I'm basing this answer off of what I know about general linear model regression testing which should still be applicable--I think. I'm going to explain some regression stuff below for the sake of clarity--forgive me if you already understand this.

When you do full vs reduced model testing--the hypothesis you are testing is: does whatever I add to the full model, compared to reduced model, improve that model's function?

Example:

Full model: Y ~ A + B + C + D

Reduced model: Y ~ A + B

Null hypothesis: Addition of both variables C AND D improves the model.

(Y is the output or dependent variable. The above reads Y regressed on A + B + C +D--where A, B, C, D are independent variables)

Note: a reduced model where Y ~ 1 (like in your LRT example), is just a regression model where only the intercept is included with no covariates.

In general with linear models, when you have ≥ 2 factors for a variable--you want to test if inclusion of that variable is significant or improves the model as a whole first. This would mean doing a LRT with the reduced model ~1.

Full model: Y~timepoint

Reduced model: Y~1

Null hypothesis: Addition of timepoint (with all of its factors) improves the model compared to one just based on the intercept

If you find significant differential expression--then the question becomes, well for which factors? For this, you'll move to Wald.

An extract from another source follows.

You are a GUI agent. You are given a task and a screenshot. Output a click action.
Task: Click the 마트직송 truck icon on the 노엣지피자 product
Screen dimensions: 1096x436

Here the question becomes, is there significant differential expression at 12 weeks compared to 0 and/or 24 weeks compared to 0.

Please note for the proper comparisons to be done, your factored timepoint variable should have 0 weeks set as the reference level. You can doublecheck this by looking at "metastuff_final$timepoint".

The reference level will always be the first one reported--see example:

Example:

testdata$factoredvariable

A B C C B B A

Levels: A B C

You can reorder or relevel the reference group using reorder() or relevel() functions. R by default sets the 1st alphabetical factor group as the reference group.

The Wald test should then tell if you RNA were significantly differentially expressed at 12 and 24 weeks compared to 0 weeks.

Hope that helps.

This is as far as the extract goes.